Tecnológico de Monterrey in late-October successfully led the first program under the APRU Open Dialogues Pilot, circling in on the topic of gender-based violence prevention in learning environments.
This comes shortly after UNESCO flagged that school violence is widespread, occurs in all countries, and affects many children and adolescents. Whilst data on sexual or gender-based violence in school is difficult to collect, global data shows that one in four young women has already experienced violence by an intimate partner by the time they turn 24.
Forty undergraduate students (23 men and 17 women) from Tecnológico de Monterrey, Universidad San Francisco de Quito, University of Oregon, and Universidad de Chile participated in the first dialogue that allowed the students to share their points of view, perspectives, and ways to support their communities. The dialogue exercise was guided by a team of experts and fifteen moderators.
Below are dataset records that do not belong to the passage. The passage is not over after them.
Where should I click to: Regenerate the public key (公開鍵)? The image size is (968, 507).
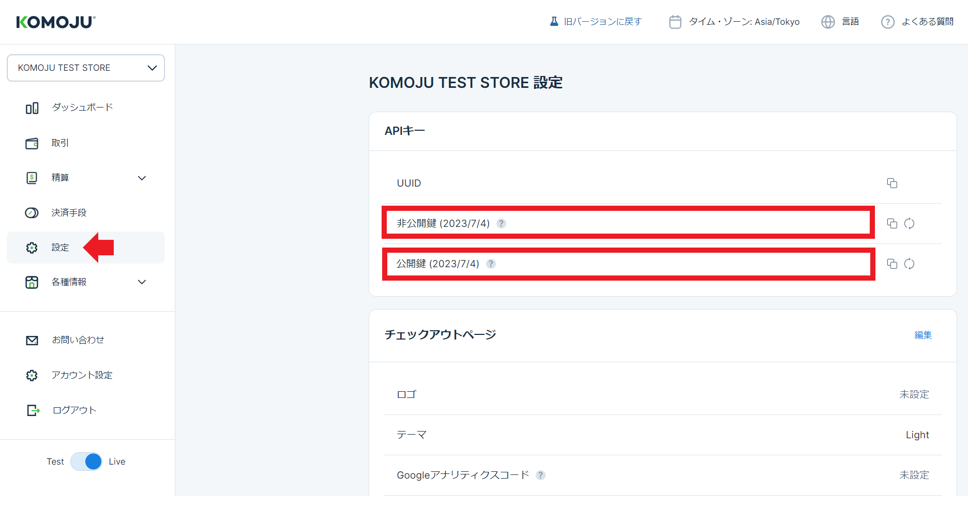pos(909,264)
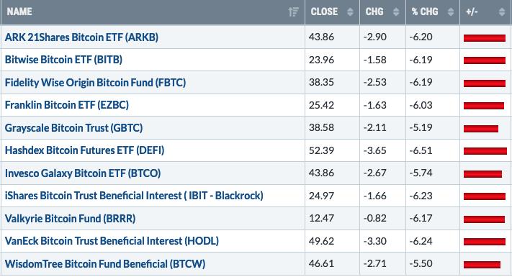This screenshot has width=512, height=277.
Task: Open Franklin Bitcoin ETF (EZBC)
Action: (x=67, y=105)
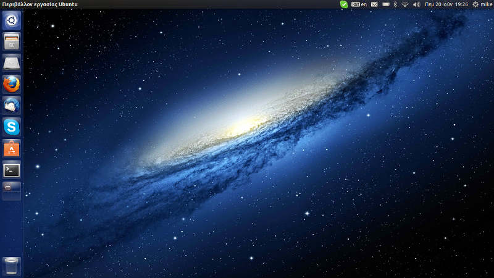Show the battery status menu
The image size is (494, 278).
[385, 4]
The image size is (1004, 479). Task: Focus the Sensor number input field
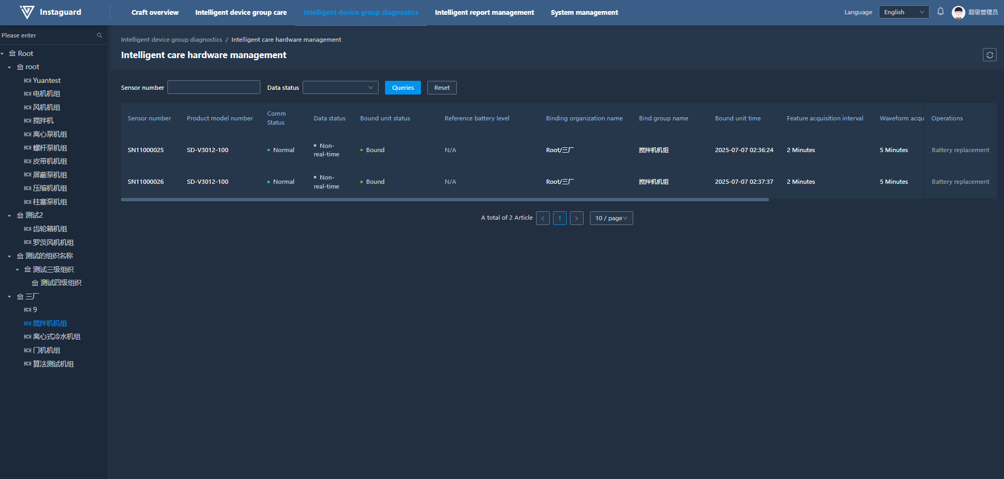click(x=213, y=88)
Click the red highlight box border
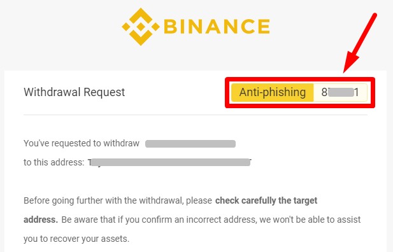393x252 pixels. [300, 79]
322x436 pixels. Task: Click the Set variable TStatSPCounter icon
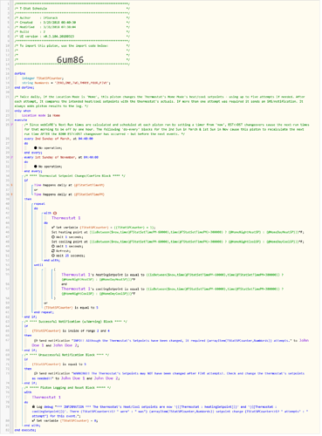53,228
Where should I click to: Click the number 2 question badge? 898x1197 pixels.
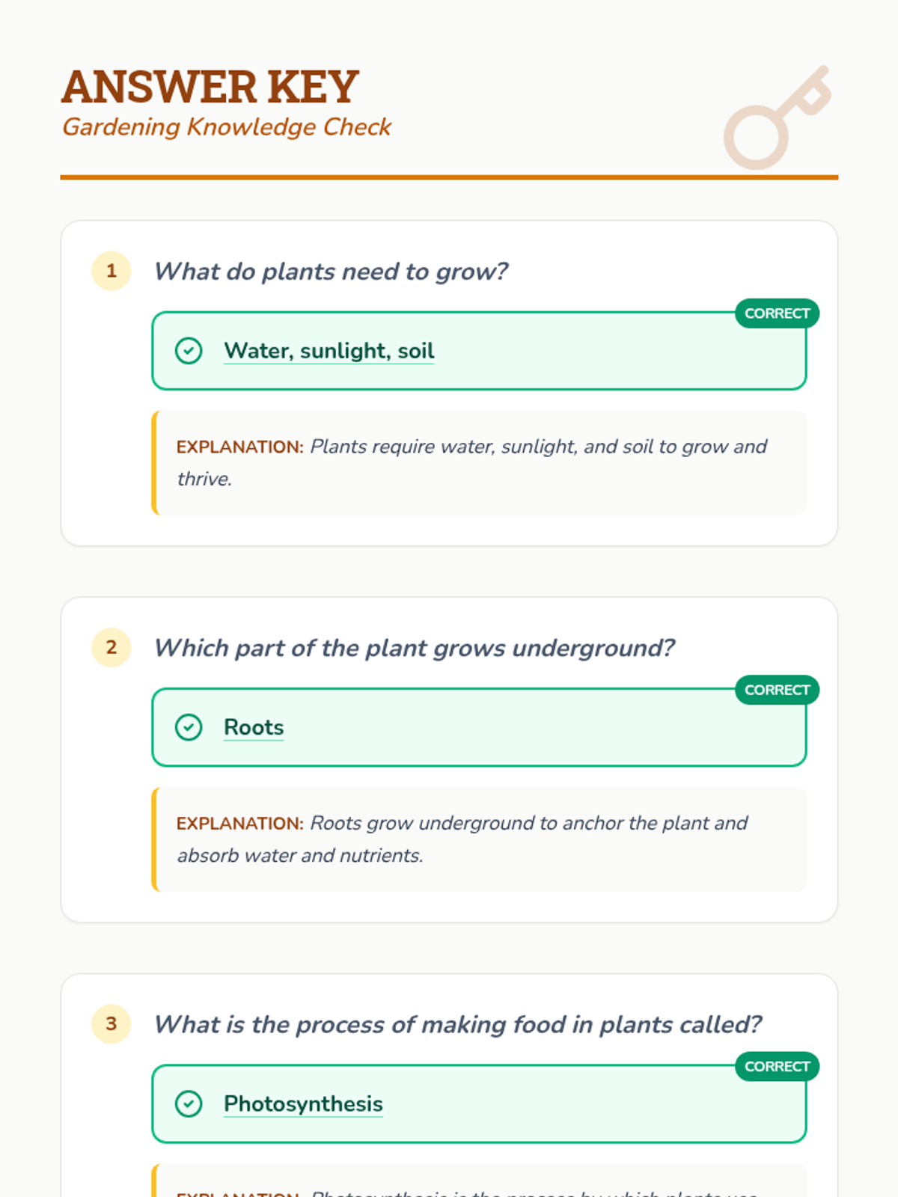click(x=112, y=647)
“Walking down the path of the mainstreaming gender perspective is opening the way to the true future. Celebrating, recognizing and working on diversity in co-responsibility as universities and giving our student communities the powerful tool of ‘dialogue’ is weaving threads of equality for the well-being of our societies.” said Alba Cázeres from the Center for the recognition of Human Dignity at Tecnológico de Monterrey.
The APRU Open Dialogues Pilot aims to develop a collaborative model for promoting sustained dialogues among the consortium universities, to create empathy and awareness on current shared topics, as well as develop leadership skills.
“Nowadays, bringing together students from different countries to learn from one another is not just technologically feasible and cost-effective, but necessary in terms of developing the very cultural sensitivity and intercultural communication skill sets that are highly needed in the global job market,” said David Huerta Harris, Director of International Transversal Models at Tecnológico de Monterrey.
“Participants are invited to listen strongly enough to integrate other visions into their own, thus developing a broader understanding of the issues and challenges our societies face.”
The October pilot program was delivered in Spanish, with a first English-language program to be announced soon for 2024. On the list of expected outcomes are the creation of immediate and lasting impact on student communities; improved connection of students across borders; strengthened awareness of diversity and inclusion issues; and collection of insights to assess the pertinence of building a larger-scale Open Dialogues consortium program.